[Begin DOCUMENT]

UNITED STATES DISTRICT COURT SOUTHERN DISTRICT OF CALIFORNIA
June 30, 2010
STANLEY E. SINGLETON, PETITIONER,
SAM ALVARODO, PAROLE AGENT, ET AL., RESPONDENTS.
The opinion of the court was delivered by: Hon. Anthony J. Battaglia U.S. Magistrate Judge United States District Court
ORDER DENYING PETITIONER'S REQUEST FOR DISCOVERY; GRANTING PETITIONER'S APPLICATION FOR EXTENSION OF TIME TO FILE TRAVERSE [Doc. No. 20.]
Petitioner Stanley Singleton (hereinafter "Petitioner"), a state prisoner proceeding pro se, filed a petition for writ of habeas corpus pursuant to 28 U.S.C. § 2254 challenging his parole revocation hearing. On May 18, 2010, Petitioner filed an ex parte application for extension of time to file a traverse and an application to serve discovery requests on Respondents. He also filed proposed interrogatories and request for admissions as required under the Rules Governing Habeas Corpus Cases Under Section 2254. Respondents filed an opposition on June 22, 2010.
On October 1, 2007, while on parole, Petitioner was arrested for vandalism, drunk in public and resisting a peace officer. (Pet. at 6, Exs. A & B; Notice of Lodgment ("Lodgment") 2.) His parole was placed on hold. (Lodgment 2.) On October 29, 2007, a parole revocation hearing was held. (Lodgment 4.) The charges for vandalism and drunk in public were dismissed and Petitioner was assessed an eight month revocation term for resisting arrest. (Pet., Ex. D.)
At the hearing, in response to questions from the presiding hearing officer, the arresting officer, Manansala testified that when he arrived on the scene, Petitioner was cursing at the officers, pacing in a circle and agitated. (Lodgment 4, Tape Recording dated Oct. 29, 2007.) Officer Manansala determined Petitioner had been drinking alcohol by his agitated state, slurred speech, watery and bloodshot eyes, unsteady gait, and the smell of alcohol on his breath. (Id.) When Petitioner was ordered to put his hands behind his back, at first, Petitioner was reluctant, but later he complied and handcuffs were placed on him. (Id.) Officer Manansala testified that while in handcuffs, Petitioner remained argumentative with the police officers but followed their commands. (Id.) At the hearing, Petitioner's attorney briefly cross-examined Officer Manansala regarding Plaintiff's reluctancy to put his hands behind his back. (Id.) Petitioner's attorney also objected stating that Officer Manansala's testimony was not in the police report. (Id.)

[End DOCUMENT]
[Begin DATA SECTION]

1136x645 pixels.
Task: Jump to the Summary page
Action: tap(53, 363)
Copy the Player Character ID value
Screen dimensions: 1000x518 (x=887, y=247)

[End DATA SECTION]

DIRECTIVE A
Revise the court order's passage starting with "On October 1, 2007, while" and going on through "(Pet., Ex. D.)", putting "malicious mischief" wherever "vandalism" appears.
DIRECTIVE B
Can you carry the court order on from its last sentence?
The items have no connection to the court order.

EXERCISE OUTPUT A
On October 1, 2007, while on parole, Petitioner was arrested for malicious mischief, drunk in public and resisting a peace officer. (Pet. at 6, Exs. A & B; Notice of Lodgment ("Lodgment") 2.) His parole was placed on hold. (Lodgment 2.) On October 29, 2007, a parole revocation hearing was held. (Lodgment 4.) The charges for malicious mischief and drunk in public were dismissed and Petitioner was assessed an eight month revocation term for resisting arrest. (Pet., Ex. D.)

EXERCISE OUTPUT B
In the underlying petition, Petitioner argues that the parole revocation decision was not supported by sufficient evidence to support the charge of resisting a peace officer because Manansala committed perjury by testifying to facts that were not in his police report. In the instant ex parte application, Petitioner seeks to propound interrogatories and request for admissions on Officer Manansala regarding whether he perjured his testimony at the parole revocation hearing.
A habeas corpus petitioner is not entitled to discovery as a matter of right. Bracy v. Gramley, 520 U.S. 899, 904 (1997). Rule 6(a) of the Rules Governing § 2254 Cases provides that "a judge, may, for good cause, authorize a party to conduct discovery under the Federal Rules of Civil Procedure and may limit the extent of discovery." Rule 6(a), 28 U.S.C. foll. § 2254. In order to be entitled to discovery, a petitioner must make specific factual allegations that demonstrate good reason to believe the petitioner may, through discovery, be able to garner sufficient evidence to entitle him to relief. Bracy, 520 U.S. at 908-09 (citation omitted). Rule 6 of the Federal Rules Governing Section 2254 Cases, however, does not allow for fishing expeditions and unsupported speculative theories do not warrant discovery. See id.; see also Harris v. Johnson, 81 F.3d 535, 540 (5th Cir. 1996).
Revocation of parole is not part of a criminal prosecution, and thus "the full panoply of rights due a defendant in such a proceeding does not apply." Morrissey v. Brewer, 408 U.S. 471, 480 (1972). "All evidence relevant to the charges or disposition is admissible in parole . . . revocation proceedings."
Cal. Code Regs. tit. 15, § 2665; People v. Rafter, 41 Cal. App. 3d 557, 560 (1974). During the hearing, the parolee has the right, under the direction of the hearing panel, to question all witnesses. Id. § 2643.
Petitioner objects to Officer Manansala's testimony because the facts in his sworn testimony were not in Manansala's written police report. As a result, Petitioner assumes that Officer Manansala committed perjury and claims the testimony is inadmissible at a parole revocation hearing.
First, Petitioner has not provided any legal support for his argument limiting an officer's testimony to facts in a police report. In fact, the California Code of Regulations states that all evidence relevant to the charges is admissible in parole revocation proceedings. See Cal. Code Regs. tit. 15, § 2665. Sworn testimony from the arresting officer is relevant to the charge of resisting a peace officer. Officer Manansala merely provided more detail than the police report about what happened when he tried to handcuff Petitioner. Second, Petitioner has not provided any specific facts regarding Officer Manansala's alleged perjury to show that discovery is warranted. Third, the proposed interrogatories and requests for admission concern Manansala's police report and testimony which are already part of the record. Answers to Petitioner's discovery requests would not provide additional facts to support his habeas claim. The Court finds that Petitioner has not provided good cause to conduct discovery in this matter.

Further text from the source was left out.